Despite industry urgings, the Federal Trade Commission never commissioned a study of the economic effect the no-call list will have on the teleservices industry. What evidence exists has been largely anecdotal.

Call center industry analyst Sheila McGee-Smith, president of McGee-Smith Analytics, said the industry estimates are probably exaggerated. The outbound segment makes up only one-third of the call center industry, and a sizable portion of outbound providers enjoy no-call exemptions, such as business-to-business callers and existing-relationship marketers.

Overcapacity isn't a new issue in teleservices. In the mid-1990s, the success of outbound telemarketing as a sales channel produced a wave of call center construction that went overboard, said Art Schoeller, senior analyst at The Yankee Group, Boston.

Too many players got involved in call centers, and the industry crashed right before the Internet boom began, Schoeller said. This time around, call center providers foresaw the national no-call, and so transitioned their capacity into unaffected business lines such as inbound.

National no-call has been a long time coming, and industry groups have failed to rein in the most egregious disregarders of consumer preferences, Schoeller said.

“Consumer frustration has been building for years, and response rates to outbound campaigns have continued to decline, just as other channels have been declining,” he said. “Some of the holdouts who tried to fight to the bitter end will go under, and some of them deserve it.”

The no-call list will increase costs per acquisition and make the sale of marginal products unprofitable via outbound telemarketing, McGee-Smith said.

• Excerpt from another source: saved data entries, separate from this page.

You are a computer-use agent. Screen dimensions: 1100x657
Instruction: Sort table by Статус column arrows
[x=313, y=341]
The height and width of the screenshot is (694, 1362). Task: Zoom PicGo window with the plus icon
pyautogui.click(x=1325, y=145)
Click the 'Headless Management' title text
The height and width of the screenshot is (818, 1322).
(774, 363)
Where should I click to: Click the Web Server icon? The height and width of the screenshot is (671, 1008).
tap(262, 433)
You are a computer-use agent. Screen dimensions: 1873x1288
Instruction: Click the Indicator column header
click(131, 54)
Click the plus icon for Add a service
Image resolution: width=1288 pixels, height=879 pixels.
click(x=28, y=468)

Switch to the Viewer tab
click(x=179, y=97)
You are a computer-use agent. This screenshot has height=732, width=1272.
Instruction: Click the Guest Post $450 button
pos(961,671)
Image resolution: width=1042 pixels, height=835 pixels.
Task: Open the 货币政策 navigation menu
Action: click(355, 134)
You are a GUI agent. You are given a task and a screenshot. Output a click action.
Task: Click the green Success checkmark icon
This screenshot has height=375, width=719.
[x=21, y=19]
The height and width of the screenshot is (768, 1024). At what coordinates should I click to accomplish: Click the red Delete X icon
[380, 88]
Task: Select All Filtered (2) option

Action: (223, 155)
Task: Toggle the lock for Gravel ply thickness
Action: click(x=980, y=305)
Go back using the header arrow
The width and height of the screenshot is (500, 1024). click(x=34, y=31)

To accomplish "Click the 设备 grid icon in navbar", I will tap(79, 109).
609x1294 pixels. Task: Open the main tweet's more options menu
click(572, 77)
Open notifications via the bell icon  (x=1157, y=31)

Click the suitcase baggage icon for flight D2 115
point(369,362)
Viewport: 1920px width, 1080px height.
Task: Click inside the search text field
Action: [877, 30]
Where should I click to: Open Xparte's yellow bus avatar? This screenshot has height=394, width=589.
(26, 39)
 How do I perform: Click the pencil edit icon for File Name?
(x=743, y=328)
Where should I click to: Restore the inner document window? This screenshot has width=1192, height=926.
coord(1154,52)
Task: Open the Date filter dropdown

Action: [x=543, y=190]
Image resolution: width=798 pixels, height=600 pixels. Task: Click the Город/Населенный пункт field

High-end items, on which the effect of increased costs per acquisition will be lessened, will stay profitable, she said.

Teleservices providers can migrate to higher-ticket items, or take advantage of the growing market for inbound service, McGee-Smith said. Companies do much of their inbound work in-house, and many are looking at the cost advantages of outsourcing.

Nevertheless, the advent of overseas call center staffing and online sales and service may be narrowing inbound opportunities for call center outsourcers. Recently, a trend has emerged of companies blaming the closure of inbound call centers on increasing Internet sales. Examples include:

· Cheap Tickets Inc., a subsidiary of Cendant, will close its call center in Honolulu, where the company was founded, by year's end. Cheap Tickets told the Honolulu Star-Bulletin that call volume has been decreasing due to consumers becoming more familiar with online purchases.

· Southwest Airlines, which told economic officials in Little Rock, AR, on Nov. 4 that the company would close a 713-employee reservations center on Feb. 28. According to the Associated Press, the airline said that an increase in Internet sales made call center jobs unnecessary.

· In October, Ticketmaster announced that its Virginia Beach, VA, call center will close Dec. 18, eliminating 573 jobs. The company said 40 percent of its sales occurred online.